于 2024-07-13 16:00:42 首次发布

本文链接：https://blog.csdn.net/weixin_62861064/article/details/140394346

版权

python爬虫专栏收录该内容

3 篇文章 0 订阅

订阅专栏

异步爬取小说

异步

我们知道爬虫是 IO密集型任务，在使用requests 库来爬取某个站点，当发出一个请求后，程序必须等待网站返回响应，才能接着运行，而在等待响应的过程中，整个爬虫程序是一直在等待的，实际上没有做任何事情。对于这种情况，我们有没有优化方案呢?
异步爬虫可以在发送请求后不阻塞等待响应，而是继续执行其他任务，从而提升了数据抓取效率。

页面解析

这里想爬取取得url为我的模拟长生路
鼠标右键点击检查（或者F12）
在这里插入图片描述
假设你想要获取某一章小说的信息，直接定位到具体的标签，爬取网页信息我认为就是定位具体标签，获取标签内信息，然后数据清洗除去无用数据，最后数据展示。

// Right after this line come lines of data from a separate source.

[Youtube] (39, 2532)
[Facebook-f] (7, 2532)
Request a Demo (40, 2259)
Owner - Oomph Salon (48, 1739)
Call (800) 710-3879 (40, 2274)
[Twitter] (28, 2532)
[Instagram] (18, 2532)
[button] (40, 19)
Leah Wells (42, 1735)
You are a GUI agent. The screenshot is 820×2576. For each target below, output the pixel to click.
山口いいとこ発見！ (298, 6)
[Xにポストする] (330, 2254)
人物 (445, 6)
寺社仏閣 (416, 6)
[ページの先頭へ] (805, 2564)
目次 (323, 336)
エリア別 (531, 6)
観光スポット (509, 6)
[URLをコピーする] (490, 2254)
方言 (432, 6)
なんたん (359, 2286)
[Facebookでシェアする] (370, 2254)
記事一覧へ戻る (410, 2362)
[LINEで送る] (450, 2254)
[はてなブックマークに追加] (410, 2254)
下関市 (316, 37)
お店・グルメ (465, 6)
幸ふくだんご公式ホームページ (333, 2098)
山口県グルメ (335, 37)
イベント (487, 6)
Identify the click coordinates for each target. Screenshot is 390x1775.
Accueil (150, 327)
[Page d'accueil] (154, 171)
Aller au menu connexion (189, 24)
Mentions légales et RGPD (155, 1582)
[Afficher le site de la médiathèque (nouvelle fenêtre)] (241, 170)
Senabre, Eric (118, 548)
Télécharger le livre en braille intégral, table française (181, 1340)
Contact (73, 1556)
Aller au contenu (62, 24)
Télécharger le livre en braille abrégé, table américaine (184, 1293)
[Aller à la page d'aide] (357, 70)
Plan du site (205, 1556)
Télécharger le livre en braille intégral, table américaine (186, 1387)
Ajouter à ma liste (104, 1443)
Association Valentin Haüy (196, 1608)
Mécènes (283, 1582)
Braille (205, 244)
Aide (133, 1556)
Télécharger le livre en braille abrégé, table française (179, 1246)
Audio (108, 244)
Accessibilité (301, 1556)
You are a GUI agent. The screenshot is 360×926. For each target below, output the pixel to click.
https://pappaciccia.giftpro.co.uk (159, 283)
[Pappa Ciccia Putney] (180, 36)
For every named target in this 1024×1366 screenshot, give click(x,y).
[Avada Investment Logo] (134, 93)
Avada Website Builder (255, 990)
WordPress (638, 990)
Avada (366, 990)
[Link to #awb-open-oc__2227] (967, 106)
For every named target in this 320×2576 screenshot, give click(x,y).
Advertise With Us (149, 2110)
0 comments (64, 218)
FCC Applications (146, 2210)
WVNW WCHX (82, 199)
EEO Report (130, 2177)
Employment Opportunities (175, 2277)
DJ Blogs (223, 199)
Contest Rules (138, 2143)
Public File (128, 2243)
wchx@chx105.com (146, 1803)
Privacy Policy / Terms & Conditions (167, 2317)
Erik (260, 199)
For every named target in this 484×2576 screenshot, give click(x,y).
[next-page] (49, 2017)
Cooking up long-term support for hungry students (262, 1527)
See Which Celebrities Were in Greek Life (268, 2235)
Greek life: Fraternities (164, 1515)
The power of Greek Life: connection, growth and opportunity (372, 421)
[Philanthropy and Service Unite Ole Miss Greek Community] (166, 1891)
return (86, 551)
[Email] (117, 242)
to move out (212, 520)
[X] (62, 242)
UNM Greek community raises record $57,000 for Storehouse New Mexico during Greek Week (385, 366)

使用requests 爬取，这种方法爬取的太慢了，要不就直接开多线程，但多线程受电脑性能，不能开太多。
多进程就是利用CPU的多核优势，在同一时间并行执行多个任务、可以大大提高执行效率。

def fetch(url,headers):
    response = requests.get(url,headers=headers)
    text=response.content.decode('gbk')
    print(text)
if __name__ == '__main__':
    url ='https://www.hafuktxt.com/book/91817982/'
    headers = {
        'User-Agent':'Mozilla/5.0 (Windows NT 10.0; Win64; x64) AppleWebKit/537.36 (KHTML, like Gecko) Chrome/126.0.0.0 Safari/537.36 Edg/126.0.0.0'
    }
    fetch(url,headers)

在这里插入图片描述

获取章节url,章节内容

将之前的requests 爬取改成aiohttp，利用aiohttp库里ClientSession 类的 get 方法进行请求，并使用xpath获取标签信息。
async定义的方法会变成一个无法直接执行的协程对象，必须将此对象注册到事件循环中才可以执行。

如果一个对象可以在 await 语句中使用，那么它就是可等待对象。许多 asyncio API 都被设计为接受可等待对象。

可等待对象有三种主要类型: 协程, 任务和 Future.
tasks 列表包含多个协程对象 ;asyncio.gather是一个用于并发执行多个协程并收集它们结果的函数 *tasks是将tasks列表解包为位置参数的方式，这样asyncio.gather可以接收多个协程作为参数。

async def fetch(session, url):
    async with semaphore:
        async with session.get(url, headers=headers) as response:
            text = await response.text(encoding='gbk', errors='ignore')
            print(url)
            return etree.HTML(text)

async def get_data_async(url):
    async with aiohttp.ClientSession(connector=aiohttp.TCPConnector(ssl=False), trust_env=True) as session:
        title_urls = (await fetch(session, url)).xpath(
            '//div[@class="container border3-2 mt8 mb20"]//div[@class="info-chapters flex flex-wrap"]/a/@href')
        str_list1 = [i.replace('.html', '_2.html') for i in title_urls]
        str_list2 = [temp for i in zip(title_urls, str_list1) for temp in i]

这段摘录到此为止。